Headline

Buruknya komunikasi picu masalah yang sebetulnya bisa dihindari.

Fokus

Pemprov DKI Jakarta berupaya agar seni dan tradisi Betawi tetap tumbuh dan hidup.

Butuh Pendekatan Multidimensi Atasi Masalah Negatif di Medsos

Antara
20/6/2019 20:05
Butuh Pendekatan Multidimensi Atasi Masalah Negatif di Medsos
Ketua Presidium Masyarakat Antifitnah Indonesia (Mafindo) Septiaji Eko Nugroho(youtube)

PENDEKATAN multidimensi (multipronged approach) dibutuhkan untuk menyelesaikan berbagai problematika di media sosial, terutama masalah-masalah negatif seperti hoaks, ujaran kebencian, adu domba, fitnah, dan lain-lain. Hal—hal ini menjadi problem fundamental yang bisa mengancam keutuhan NKRI.

“Kami meyakini bahwa untuk mengatasi problem fundamental ini tak ada cara sederhana, dibutuhkan multipronged approach,” ujar Ketua Presidium Masyarakat Antifitnah Indonesia (Mafindo) Septiaji Eko Nugroho di Jakarta, Kamis (20/6).

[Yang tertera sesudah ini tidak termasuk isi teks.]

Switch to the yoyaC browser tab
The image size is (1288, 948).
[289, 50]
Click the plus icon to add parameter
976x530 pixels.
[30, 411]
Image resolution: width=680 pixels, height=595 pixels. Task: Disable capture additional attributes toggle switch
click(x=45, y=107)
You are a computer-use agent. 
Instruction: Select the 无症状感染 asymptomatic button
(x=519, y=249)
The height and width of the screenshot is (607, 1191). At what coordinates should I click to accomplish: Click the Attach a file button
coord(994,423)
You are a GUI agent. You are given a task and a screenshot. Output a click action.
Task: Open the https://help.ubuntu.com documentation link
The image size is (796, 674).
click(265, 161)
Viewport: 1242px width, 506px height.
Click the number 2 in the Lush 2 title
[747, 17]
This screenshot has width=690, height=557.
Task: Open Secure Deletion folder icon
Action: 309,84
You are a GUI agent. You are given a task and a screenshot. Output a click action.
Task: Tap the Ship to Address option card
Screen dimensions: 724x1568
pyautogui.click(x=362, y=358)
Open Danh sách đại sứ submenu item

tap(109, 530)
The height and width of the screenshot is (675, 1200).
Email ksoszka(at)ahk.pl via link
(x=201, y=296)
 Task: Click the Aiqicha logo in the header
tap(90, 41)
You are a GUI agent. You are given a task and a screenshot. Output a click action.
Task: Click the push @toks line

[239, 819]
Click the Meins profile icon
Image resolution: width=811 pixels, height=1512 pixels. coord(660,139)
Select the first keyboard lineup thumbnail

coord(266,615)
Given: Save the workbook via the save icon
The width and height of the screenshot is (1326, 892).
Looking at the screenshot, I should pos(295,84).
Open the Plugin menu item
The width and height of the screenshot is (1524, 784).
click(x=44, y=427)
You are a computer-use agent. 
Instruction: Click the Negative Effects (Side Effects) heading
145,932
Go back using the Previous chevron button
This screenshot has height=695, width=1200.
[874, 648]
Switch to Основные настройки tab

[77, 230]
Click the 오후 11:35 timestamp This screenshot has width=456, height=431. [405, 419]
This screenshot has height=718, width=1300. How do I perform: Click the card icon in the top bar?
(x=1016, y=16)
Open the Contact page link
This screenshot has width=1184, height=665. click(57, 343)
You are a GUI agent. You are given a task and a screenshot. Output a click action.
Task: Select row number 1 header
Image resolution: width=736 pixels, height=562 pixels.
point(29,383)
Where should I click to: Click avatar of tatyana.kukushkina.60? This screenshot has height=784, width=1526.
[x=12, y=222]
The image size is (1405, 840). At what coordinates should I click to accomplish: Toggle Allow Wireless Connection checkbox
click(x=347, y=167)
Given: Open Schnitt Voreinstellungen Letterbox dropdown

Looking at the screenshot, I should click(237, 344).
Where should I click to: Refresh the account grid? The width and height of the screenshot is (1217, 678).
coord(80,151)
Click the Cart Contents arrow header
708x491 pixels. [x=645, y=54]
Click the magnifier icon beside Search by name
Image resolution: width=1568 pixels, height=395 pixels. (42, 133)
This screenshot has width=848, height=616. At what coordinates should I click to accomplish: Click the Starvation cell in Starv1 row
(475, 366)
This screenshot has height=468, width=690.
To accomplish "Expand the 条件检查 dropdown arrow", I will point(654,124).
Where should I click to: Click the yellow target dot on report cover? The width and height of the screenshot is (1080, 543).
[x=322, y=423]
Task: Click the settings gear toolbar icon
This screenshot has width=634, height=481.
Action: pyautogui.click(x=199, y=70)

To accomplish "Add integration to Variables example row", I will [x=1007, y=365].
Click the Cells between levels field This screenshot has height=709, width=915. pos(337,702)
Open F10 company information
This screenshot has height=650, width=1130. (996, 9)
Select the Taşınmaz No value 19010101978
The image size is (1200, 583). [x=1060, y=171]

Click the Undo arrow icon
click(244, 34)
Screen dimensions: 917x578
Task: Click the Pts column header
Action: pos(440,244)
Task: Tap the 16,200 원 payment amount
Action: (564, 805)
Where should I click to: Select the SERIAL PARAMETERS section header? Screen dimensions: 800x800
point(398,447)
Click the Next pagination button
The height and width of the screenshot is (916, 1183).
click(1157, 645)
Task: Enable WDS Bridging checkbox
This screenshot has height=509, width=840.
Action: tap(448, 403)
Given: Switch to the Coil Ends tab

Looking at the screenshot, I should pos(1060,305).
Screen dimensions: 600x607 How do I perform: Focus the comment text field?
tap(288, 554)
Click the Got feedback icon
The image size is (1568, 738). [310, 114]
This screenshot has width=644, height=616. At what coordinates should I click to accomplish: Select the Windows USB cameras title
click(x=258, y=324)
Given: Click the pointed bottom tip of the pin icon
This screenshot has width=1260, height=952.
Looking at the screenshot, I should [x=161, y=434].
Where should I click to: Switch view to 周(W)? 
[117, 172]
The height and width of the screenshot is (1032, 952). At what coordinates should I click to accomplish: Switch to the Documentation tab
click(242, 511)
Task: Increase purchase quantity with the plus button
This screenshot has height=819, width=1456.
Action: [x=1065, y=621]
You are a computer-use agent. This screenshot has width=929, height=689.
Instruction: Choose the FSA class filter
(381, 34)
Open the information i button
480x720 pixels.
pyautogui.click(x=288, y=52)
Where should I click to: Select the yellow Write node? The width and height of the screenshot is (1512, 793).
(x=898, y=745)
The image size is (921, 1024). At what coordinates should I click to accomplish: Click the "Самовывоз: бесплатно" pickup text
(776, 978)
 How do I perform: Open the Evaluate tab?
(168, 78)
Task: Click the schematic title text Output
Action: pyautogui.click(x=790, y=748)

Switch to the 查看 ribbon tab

Septiaji menilai bahwa peradaban digital telah mengubah pola masyarakat dalam mengonsumsi informasi, belum disertai dengan perubahan perilaku masyarakat untuk bijak bermedia sosial. Juga budaya verifikasi informasi atau tabayyun masih belum mengakar dalam hidup masyarakat, sehingga banyak yang belum bisa mengetahui cara untuk membedakan apakah informasi itu benar atau tidak.

Masalah mendasar itu diperparah oleh fanatisme politik yang berlebihan, sehingga hoaks dan kebencian semakin menggerus rasa kemanusiaan. Ini terbukti dengan meningkatnya jumlah penyebaran hoaks dari sekitar 20-an setiap bulan pada 2015, menjadi 100 per bulan di 2019 ini.

“Polarisasi akibat fanatisme politik (dan juga agama, etnis) berpotensi mengancam persatuan bangsa. Polarisasi semakin melebar di tengah kemampuannya literasi masyarakat yang belum mencukupi. Bahkan pendidikan tinggi pun tak menjamin dirinya kebal dari informasi hoaks,” jelas Septiaji.

Menurutnya, Mafindo terus berupaya untuk melawan masalah ini dengan fokus di tiga hal. Pertama upaya cek fakta untuk mengklarifikasi isu yang berpotensi meresahkan masyarakat. Ini dilakukan di grup diskusi Facebook dan hasilnya dpublikasikan di Turnbackhoax.id dan cekfakta.com.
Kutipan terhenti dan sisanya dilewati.